▶ _Dataset records_
>> START

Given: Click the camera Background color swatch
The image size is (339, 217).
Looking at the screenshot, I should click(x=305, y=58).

>> END
>> START

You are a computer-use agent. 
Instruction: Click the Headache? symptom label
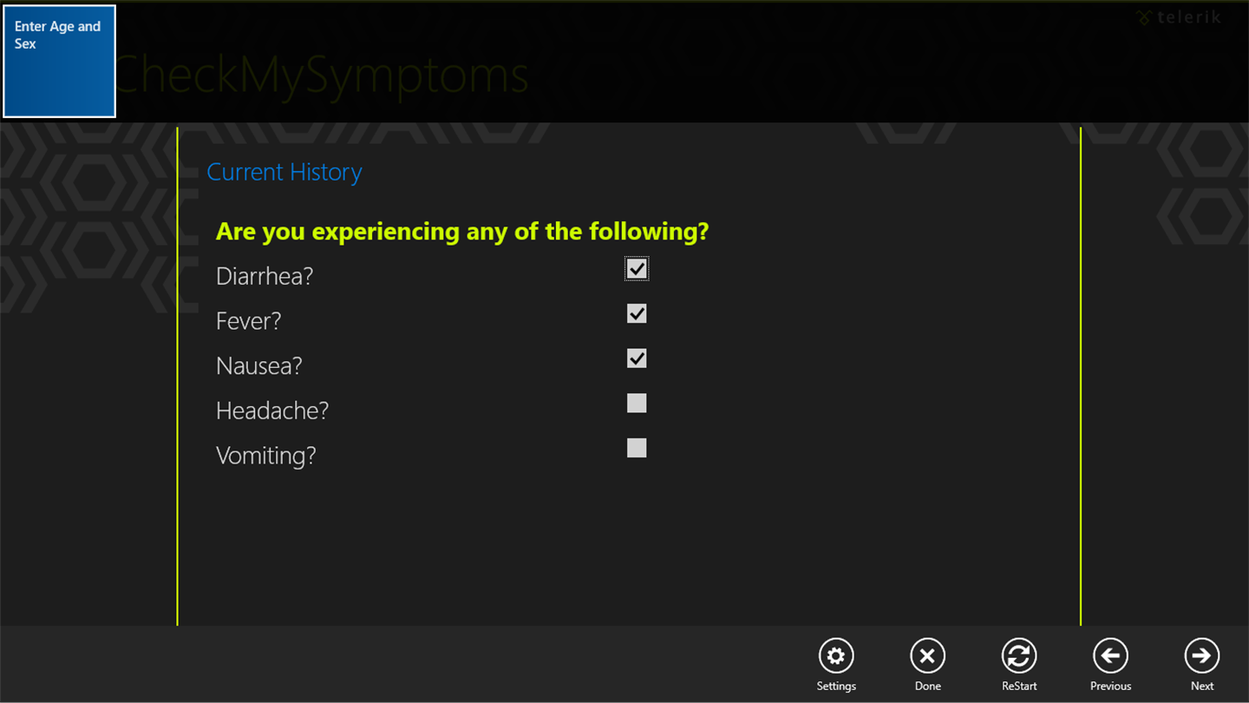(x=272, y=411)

>> END
>> START

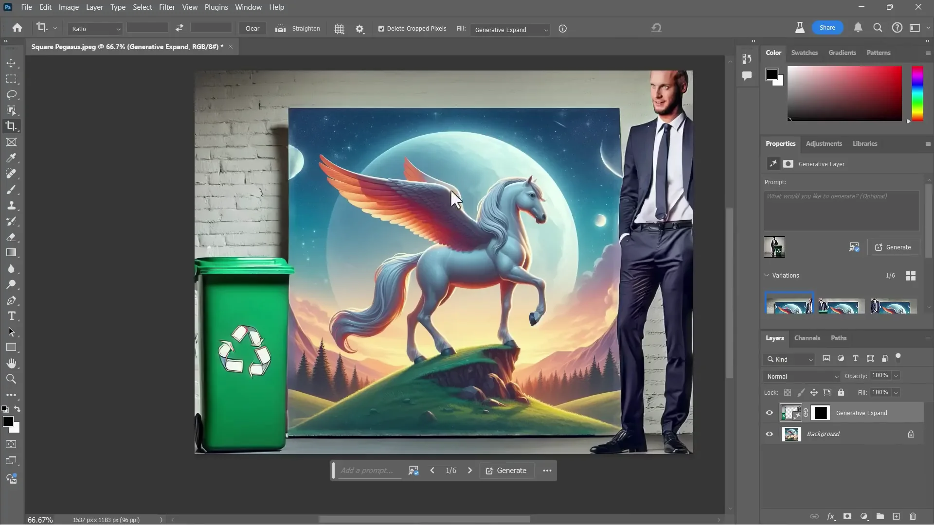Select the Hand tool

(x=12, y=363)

>> END

▶ _Exercise prompt_
Copy the material again, beginning at the line that has "You are a computer-use agent." and stopping after the line that has "(x=272, y=411)". Switch "Click" to "Tap", keep everything else unchanged, and leave the pictures out.

▶ _Answer for the task_
You are a computer-use agent. 
Instruction: Tap the Headache? symptom label
(x=272, y=411)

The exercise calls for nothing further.